We make the Tor network stronger by running all our relays on FreeBSD. Here we report on our ongoing effort to increase operating system diversity on the Tor network.
| Period | NTH Guard | BSD Guard | GNU Guard | NTH Exit | BSD Exit | GNU Exit |
|---|---|---|---|---|---|---|
| November 2022 | 0.11% | 6.1% | 93.9% | 0.0% | 0.9% | 99.1% |
| December 2022 | 0.12% | 6.2% | 93.8% | 4.46% | 6.0% | 94.0% |
| January 2023 | 1.54% | 7.5% | 92.5% | 11.4% | 16.0% | 84.0% |
| February 2023 | 0.13% | 6.0% | 94.0% | 15.0% | 19.0% | 81.0% |
In February the NTH consensus weight of exit traffic hit the milestone of 15%, which bumped the BSD consensus weight of exit traffic to almost 20%. These are some nice results, which could of course be improved even further to improve Tor’s network diversity, but for now (and with the ongoing attacks) the hardware we use is at its limit.

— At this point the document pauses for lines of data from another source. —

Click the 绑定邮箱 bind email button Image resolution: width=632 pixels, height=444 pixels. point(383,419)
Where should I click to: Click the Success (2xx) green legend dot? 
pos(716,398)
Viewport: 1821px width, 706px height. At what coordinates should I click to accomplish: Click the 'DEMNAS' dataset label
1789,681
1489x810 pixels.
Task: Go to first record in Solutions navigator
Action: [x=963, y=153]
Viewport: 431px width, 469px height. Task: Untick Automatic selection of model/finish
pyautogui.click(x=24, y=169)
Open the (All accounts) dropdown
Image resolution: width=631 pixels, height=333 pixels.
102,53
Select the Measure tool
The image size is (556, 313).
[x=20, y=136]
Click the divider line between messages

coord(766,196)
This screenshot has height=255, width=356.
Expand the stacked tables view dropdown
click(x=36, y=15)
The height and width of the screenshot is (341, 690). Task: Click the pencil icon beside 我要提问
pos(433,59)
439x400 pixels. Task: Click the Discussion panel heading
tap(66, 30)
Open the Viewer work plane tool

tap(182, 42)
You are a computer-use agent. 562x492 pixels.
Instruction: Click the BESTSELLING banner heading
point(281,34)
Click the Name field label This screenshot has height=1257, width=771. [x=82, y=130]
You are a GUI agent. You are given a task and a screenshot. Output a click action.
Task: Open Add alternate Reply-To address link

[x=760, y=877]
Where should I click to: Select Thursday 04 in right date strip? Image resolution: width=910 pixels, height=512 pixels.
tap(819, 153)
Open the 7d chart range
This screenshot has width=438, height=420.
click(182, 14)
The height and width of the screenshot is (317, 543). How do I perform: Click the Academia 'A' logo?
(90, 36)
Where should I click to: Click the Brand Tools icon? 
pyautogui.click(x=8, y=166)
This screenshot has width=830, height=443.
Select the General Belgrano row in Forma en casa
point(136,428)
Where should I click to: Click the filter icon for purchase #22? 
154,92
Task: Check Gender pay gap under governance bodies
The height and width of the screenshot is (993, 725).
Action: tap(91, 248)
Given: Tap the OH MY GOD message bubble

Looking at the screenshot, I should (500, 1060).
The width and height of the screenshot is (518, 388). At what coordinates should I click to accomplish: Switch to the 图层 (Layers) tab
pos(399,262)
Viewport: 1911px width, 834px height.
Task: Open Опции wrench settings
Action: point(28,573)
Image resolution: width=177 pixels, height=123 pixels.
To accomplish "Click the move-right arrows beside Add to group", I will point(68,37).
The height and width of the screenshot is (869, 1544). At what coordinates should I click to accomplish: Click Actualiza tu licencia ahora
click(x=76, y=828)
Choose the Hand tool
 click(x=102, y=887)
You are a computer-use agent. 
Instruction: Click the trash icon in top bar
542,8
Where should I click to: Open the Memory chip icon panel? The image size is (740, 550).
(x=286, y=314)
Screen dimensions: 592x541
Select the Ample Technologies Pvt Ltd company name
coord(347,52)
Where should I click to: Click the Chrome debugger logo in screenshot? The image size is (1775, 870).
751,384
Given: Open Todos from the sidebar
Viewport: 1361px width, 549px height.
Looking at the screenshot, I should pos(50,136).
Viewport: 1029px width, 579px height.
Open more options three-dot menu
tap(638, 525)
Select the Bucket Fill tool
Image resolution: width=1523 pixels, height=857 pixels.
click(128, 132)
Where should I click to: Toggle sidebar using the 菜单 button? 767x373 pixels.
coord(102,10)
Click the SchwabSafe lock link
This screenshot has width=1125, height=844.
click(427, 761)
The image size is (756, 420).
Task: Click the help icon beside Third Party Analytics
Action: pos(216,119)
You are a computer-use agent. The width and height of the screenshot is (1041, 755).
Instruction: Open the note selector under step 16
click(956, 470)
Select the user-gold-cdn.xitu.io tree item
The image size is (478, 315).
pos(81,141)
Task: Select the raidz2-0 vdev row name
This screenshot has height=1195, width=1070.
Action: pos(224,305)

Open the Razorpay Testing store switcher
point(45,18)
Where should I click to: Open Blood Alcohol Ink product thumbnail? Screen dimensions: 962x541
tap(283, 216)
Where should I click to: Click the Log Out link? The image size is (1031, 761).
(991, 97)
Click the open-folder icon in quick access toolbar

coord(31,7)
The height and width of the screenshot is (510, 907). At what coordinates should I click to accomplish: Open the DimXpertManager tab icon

The increase in exit relay traffic sadly came at the expense of guard relay traffic. There is not much we can do about that for now, but we have ambitions to increase this in the future when the Tor project is able to mitigate the attacks more effectively.
2.4 DDoS attacks
February was another month where our infrastructure was targeted by numerous DDoS attacks in different shapes and sizes. This resulted in a significant reduction to our bandwidth contribution to the Tor network.
We experimented a lot with different kernel/software based firewalls such as PF and IPFW, but sadly the adverse performance impact of stateful firewalling is incredibly huge. In the coming months we have to look in to a different approach to thwart the adversaries’ efforts more effectively.